Uma gota de suor escorre pela minha testa, e a minha boca fica seca pelo nervosismo. O cano da arma não para de tremer, então eu respiro fundo, o mais fundo que consigo.

Bang. Acerto em cheio.

Me viro para Dean, com um sorriso inevitável no rosto:

—Eu consegui! Eu nem acr...- Mal consigo terminar minha frase, e Dean me passa uma rasteira que me derruba no chão.

—Treino surpresa de combate corpo a corpo, vamos! – Ele diz enquanto tento tirar a areia da minha boca, o coração acelerado pelo susto. Durante essas aulas, Dean não usa nem dez por cento de sua força e não me machuca de verdade, mas só isso já é capaz de me deixar exausta e dolorida por horas.

E, graças e isso, estou mais forte do que jamais estive.

Dean puxa a minha perna e eu consigo me desvencilhar com um chute. Me coloco de pé e fico em posição de defesa rapidamente.

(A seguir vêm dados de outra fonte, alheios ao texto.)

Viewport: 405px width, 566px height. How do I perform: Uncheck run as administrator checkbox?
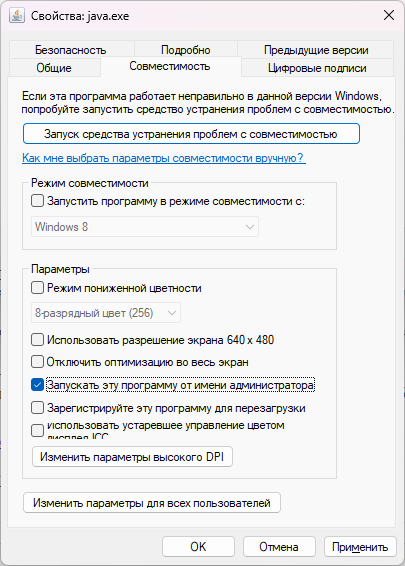click(x=38, y=385)
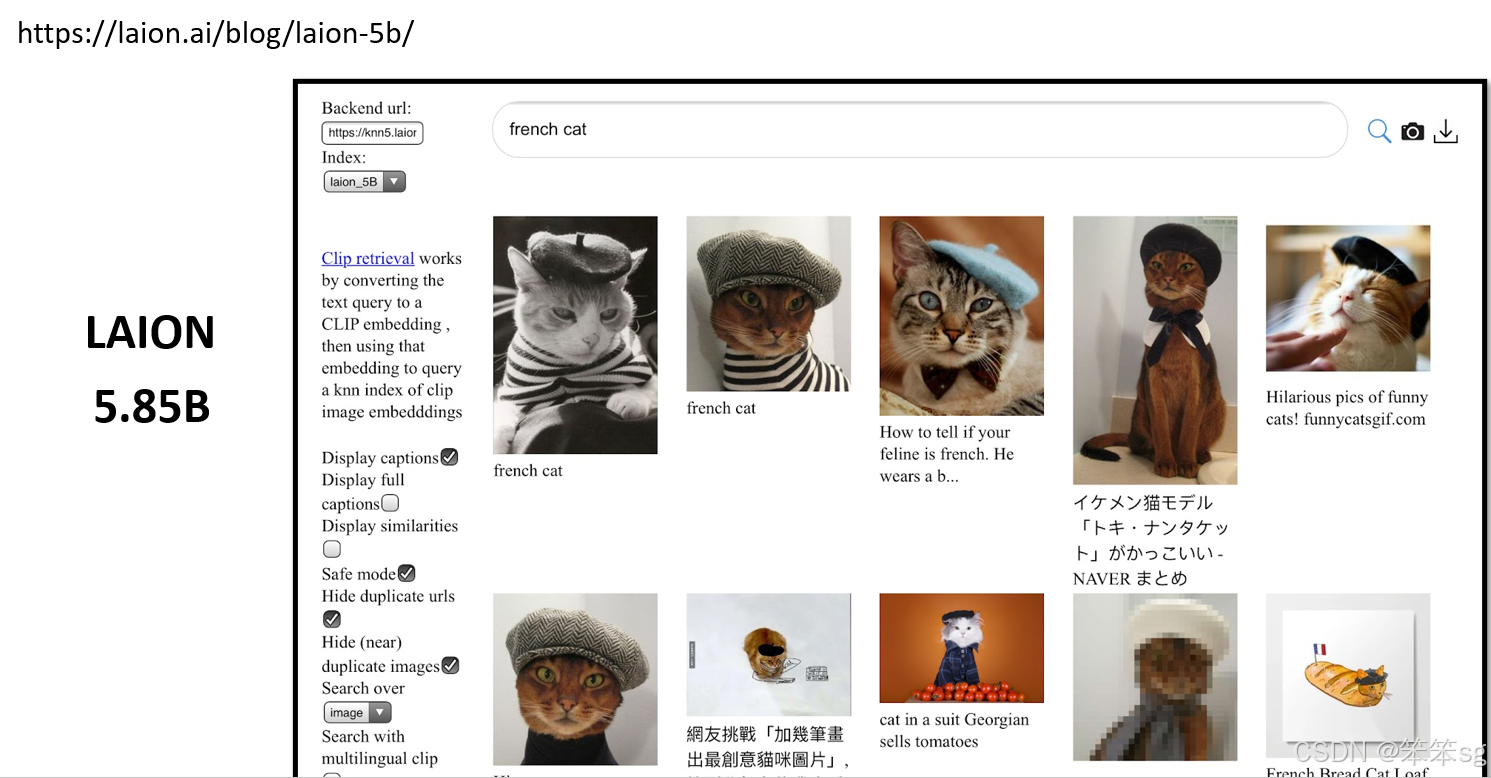
Task: Open the Clip retrieval link
Action: 367,258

—Muito bom, mas será que é bom o suficiente? – Dean me provoca com a sobrancelha erguida, e vem em minha direção rapidamente, e eu tento disferir um soco nele, mas ele se esquiva e prende meus dois braços para trás – O que conversamos sobre tentar atacar antes da hora?

Faço, com muita dificuldade, um movimento que ele havia me ensinado em uma de nossas aulas, que era usar o meu peso ao meu favor para desestabilizá-lo e tentar derrubar a nós dois, me dando uma chance de escapar. É óbvio que isso não dá certo, e eu acabo só usando a minha força para me deixar mais exausta.

—Não tente me derrubar, não vai conseguir e vai machucar mais os seus braços. Só tente esse movimento que eu te ensinei se o corpo do oponente for mais leve do que eu, ok? – Ele diz pacientemente, ainda prendendo os meus braços – Nesse caso você não tem escapatória, não vai conseguir se soltar. O que aprendemos hoje?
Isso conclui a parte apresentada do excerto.